Но однажды я столкнулась с парадоксальной ситуацией. В Петербурге в 90-е годы проводился референдум по возвращению одной улице – Дзержинского – исторического названия: Гороховая. Голосовали только жители этой улицы, и они проголосовали за Гороховую. Я приехала в Москву и разговаривала с Верой Николаевной Марковой, с которой мы очень дружили: это знаменитая японистка, переводчица древних текстов японской прозы и поэзии. Она из Петербурга, я думаю – вот я ее сейчас обрадую: знаете, такая радость, был референдум, и теперь улица Дзержинского – снова Гороховая. Вера Николаевна стала белая и закричала: "Только не это! Пусть будет Дзержинский, кто угодно, только не Гороховая! Страшнее Гороховой не было ничего: вы понимаете, что по ней кровь лилась не в переносном смысле?"
– Ирина Флиге, как вы ответите на тот же самый вопрос – о сопротивлении памяти, восстановлению правды?
– Это очень интересный вопрос. Дело в том, что есть заказ на государственную идеологию, и его нужно подпереть историей. Поэтому есть запрос на формирование исторической памяти, но именно как подпорки уже сформированной идеологии путинизма, простой, как мычание: Россия – великая страна, в ее истории – сплошные победы. Да, есть жертвы, их жалко – но зато мы построили, но зато мы победили, но зато мы запустили… Это зато – и есть реабилитация террора как такового, именно так и совершается наследование. Ведь что берет путинизм у советской власти – им для своих государственных целей нужны доказательства успешности террора. Это отсутствие права человека на жизнь, но присутствие права государства на убийство, это ничтожность интересов личности, ее мировоззрения. Но государству важна успешность террора. Да, жертв жалко, но даже списки этих жертв только подтверждают успешность террора. Что такое списки жертв – на самом деле это успешный отчет о проделанной работе. Это совершенно другой механизм – да, жертв жалко, но палачей не было: ни тех, кто убивал и сваливал трупы в ямы, ни тех, кто перед этим их пытал. Значит, это все можно, потому что это хороший способ управления страной.

▶ Задания
[1] Выпишите из отрывка все глаголы, стоящие после слов «но зато мы».
[2] Воспроизведите из отрывка всё, начиная с «Но однажды я» и вплоть до «памяти, восстановлению правды?».
[3] Кто, согласно отрывку, голосовал на референдуме о возвращении улице Дзержинского исторического названия?

▶ Фрагмент данных
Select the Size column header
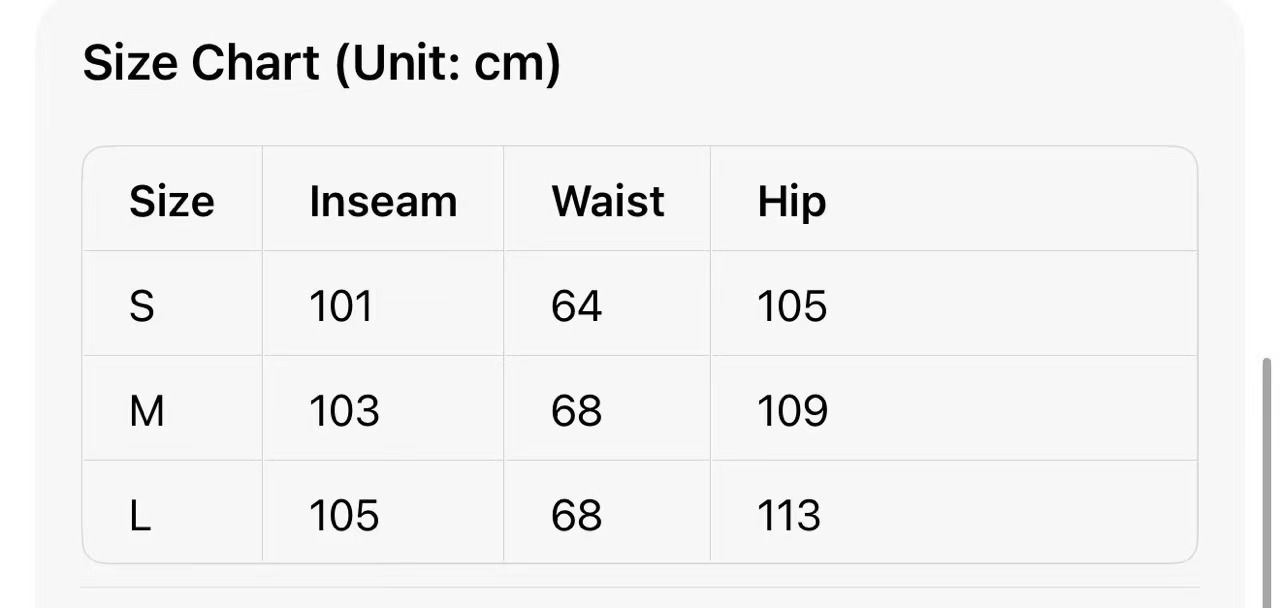point(171,201)
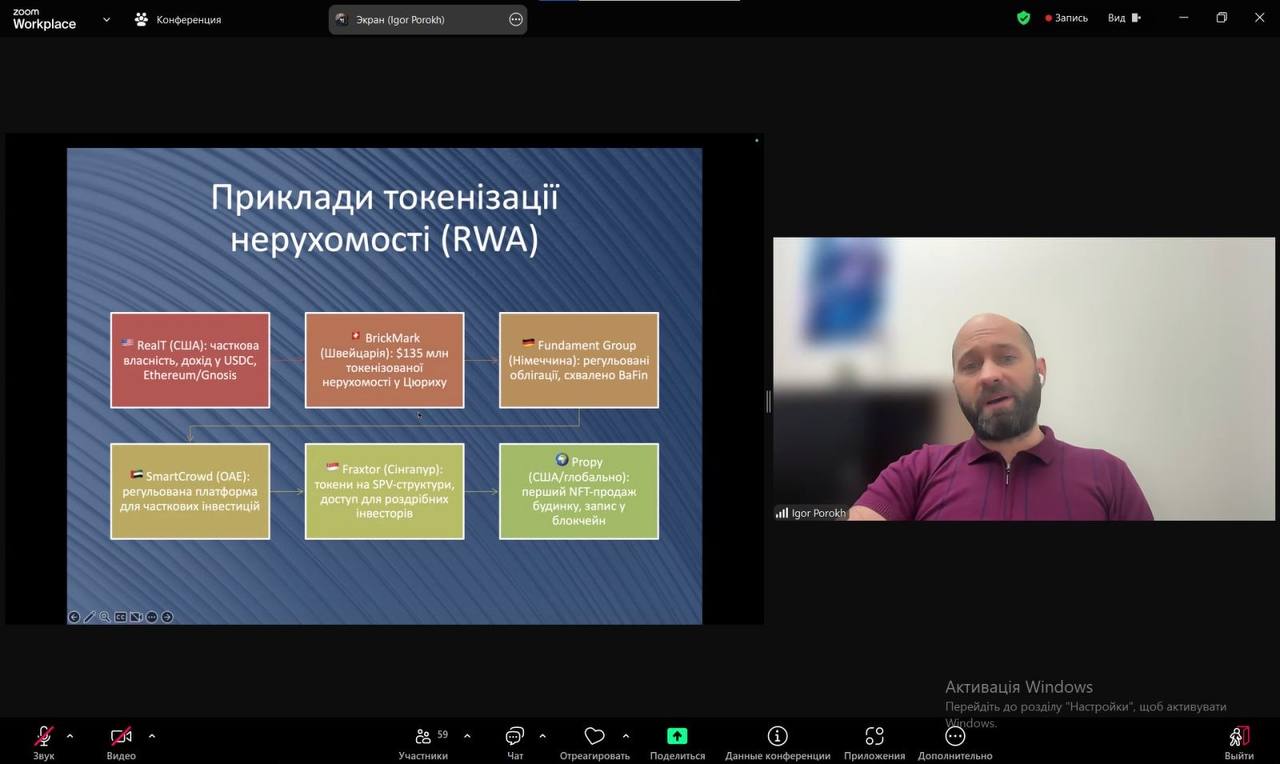Open the Чат chat panel

[515, 738]
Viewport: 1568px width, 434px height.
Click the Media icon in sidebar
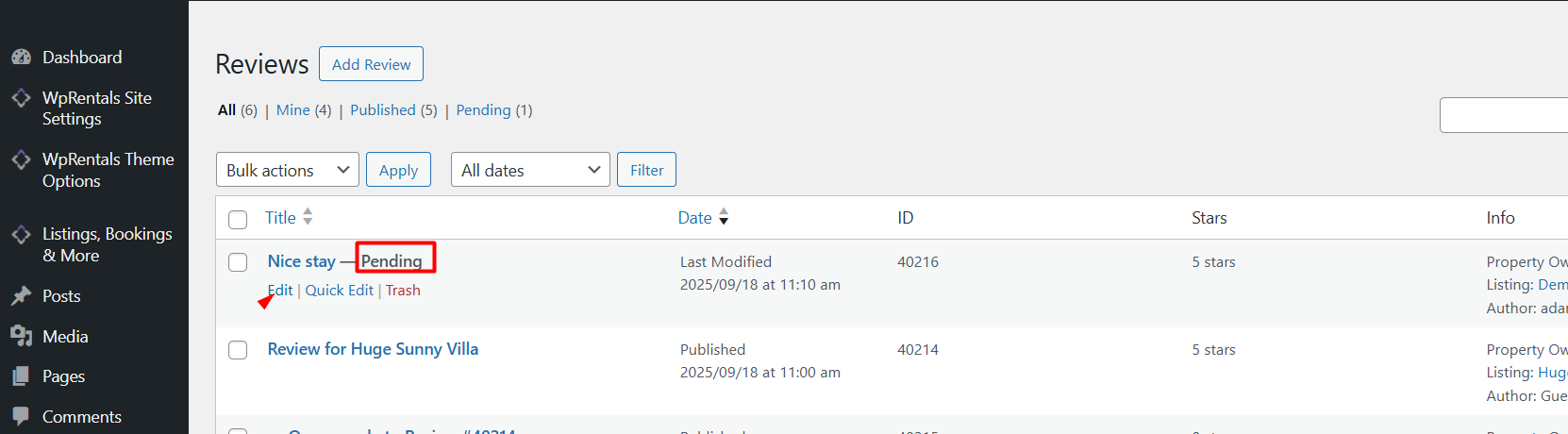pos(21,337)
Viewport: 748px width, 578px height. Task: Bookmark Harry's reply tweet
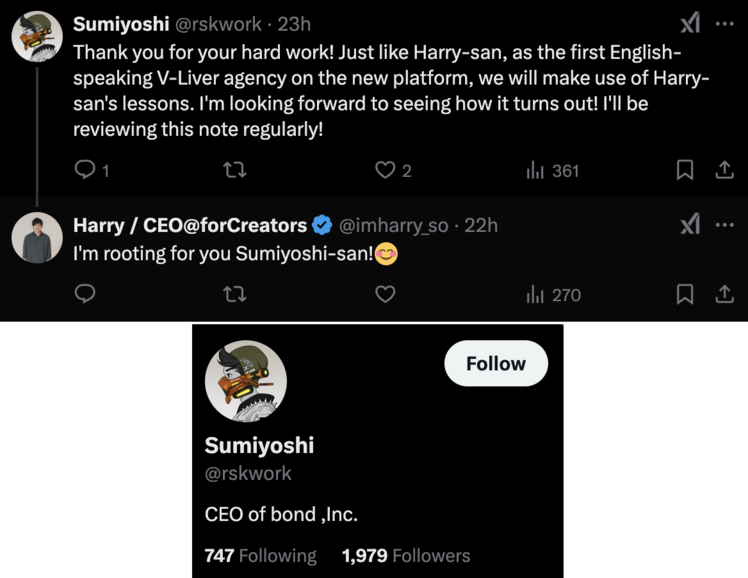click(x=685, y=294)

▶ Решения заданий
[1] построили, победили, запустили

[2]
Но однажды я столкнулась с парадоксальной ситуацией. В Петербурге в 90-е годы проводился референдум по возвращению одной улице – Дзержинского – исторического названия: Гороховая. Голосовали только жители этой улицы, и они проголосовали за Гороховую. Я приехала в Москву и разговаривала с Верой Николаевной Марковой, с которой мы очень дружили: это знаменитая японистка, переводчица древних текстов японской прозы и поэзии. Она из Петербурга, я думаю – вот я ее сейчас обрадую: знаете, такая радость, был референдум, и теперь улица Дзержинского – снова Гороховая. Вера Николаевна стала белая и закричала: "Только не это! Пусть будет Дзержинский, кто угодно, только не Гороховая! Страшнее Гороховой не было ничего: вы понимаете, что по ней кровь лилась не в переносном смысле?"
– Ирина Флиге, как вы ответите на тот же самый вопрос – о сопротивлении памяти, восстановлению правды?

[3] Только жители этой улицы.